It’s been over three months since I’ve last updated here, and I’m aware that’s significant.
It’s not through tardiness or waning interest in this project – far from it – but I will concede my criticisms of those blogs that have a one year timeline might have been a bit hasty. If you decide to chart your progress – or lack of it – by a period of time then you have some end to it. I’m worried some people might come here and think ‘Oh, he’s still rambling on, is he? It’s been x years now. Get on with it man!’

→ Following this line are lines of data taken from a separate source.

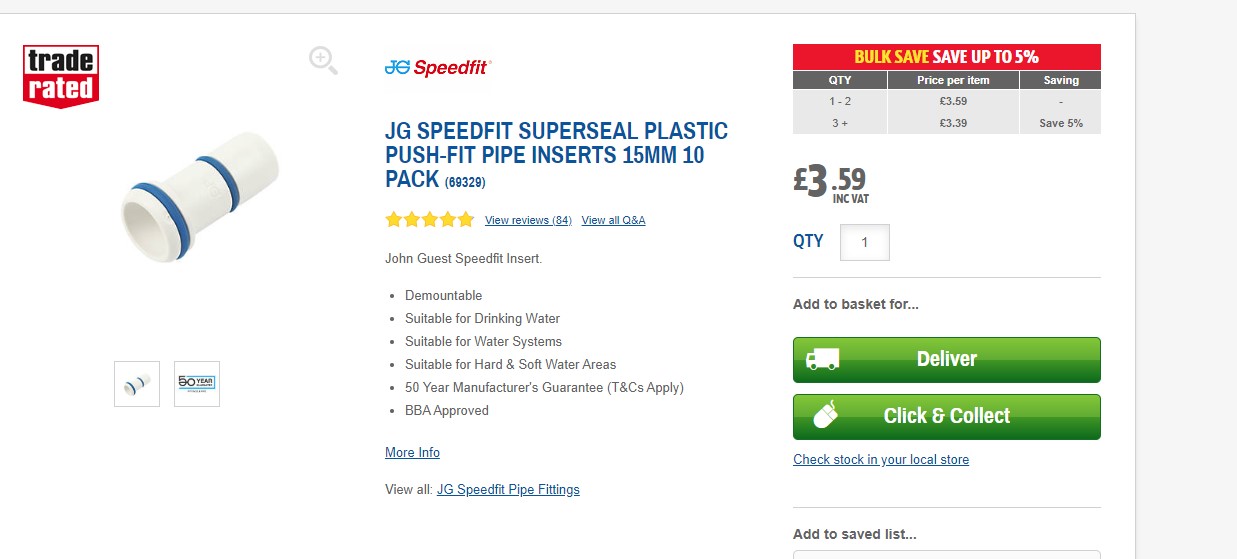This screenshot has height=559, width=1237.
Task: Click the 3+ quantity bulk pricing row
Action: tap(946, 124)
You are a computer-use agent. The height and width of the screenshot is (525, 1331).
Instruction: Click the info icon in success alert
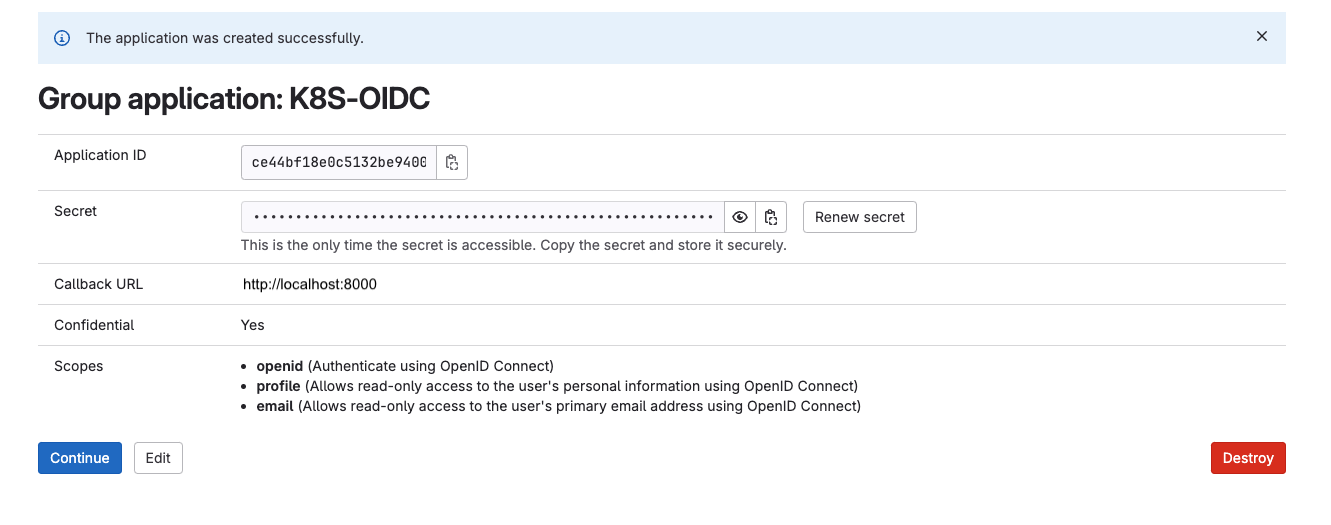click(x=62, y=38)
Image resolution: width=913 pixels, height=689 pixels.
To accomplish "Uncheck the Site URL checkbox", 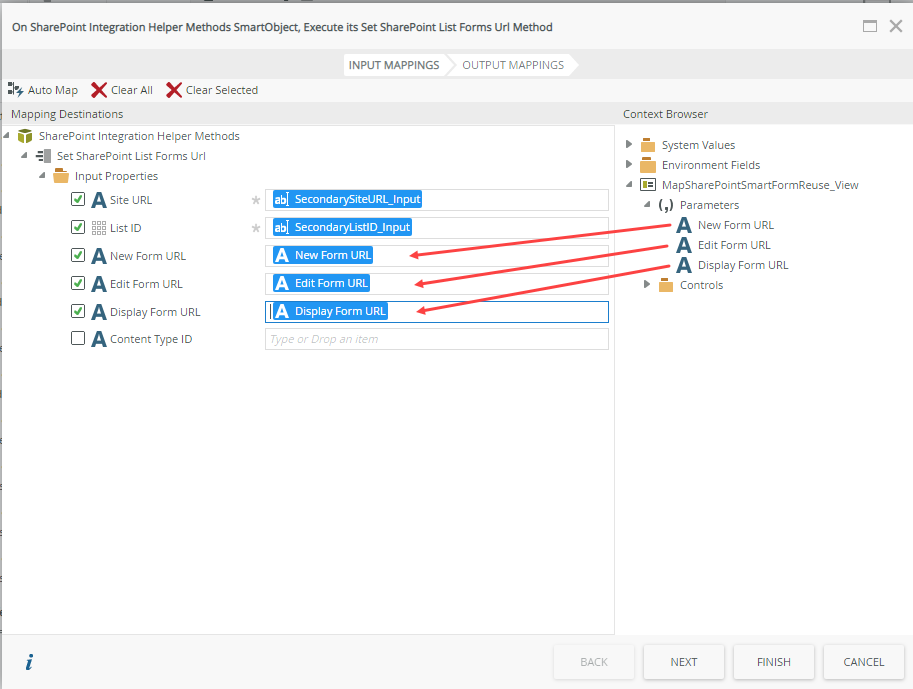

But then again that is what scares me; that circular concern that some people looking for some sort of solace from grief will think it either wanes after a period or, conversely, it never ends and there is no hope from it. I believe the truth is somewhere in the middle. Some find other things in life to focus on. Others find a way of working around it, while some are unable to move one iota and it lives on in them forever.
Someone I met this year – someone I liked a lot and wouldn’t have met had I not been widowed – described every day as like ‘walking through treacle’. I quite liked the analogy but being the awkward so and so I am I couldn’t help but put the analogy through its paces to see if it could keep up. I was wondering if you ever get free of the treacle and you move as you used to? Or do you eventually build up some strength through the constant movement and it makes it easier to walk? Or does nothing change and you just get used to walking through treacle? (OK too far, I know!)
It’s interesting how we are prepared to face some things in life but find it hard to accept the inevitability in death. For example, if a 60-year-old could run as fast as he could when he was 16 then that would be a wondrous thing – but he can’t, of course and wouldn’t expect to. It would be wrong to say we like that fact but we at least understand it and accept it; to do otherwise would be pointless. But surely that’s the same with grief? We can’t be like we were when that special person was around but somehow we refuse to accept it.
Anyway, a lot has been going on – although in many ways nothing has been going on! – in 2020 and it has affected me enormously. Since January, I have been emptying my parents home. I’m an only child and I can’t and won’t ask for help as I feel it is my duty and, in any case, any help will still amount to the same thing i.e ‘What do you want to do with this?’ I may as well keep it simple.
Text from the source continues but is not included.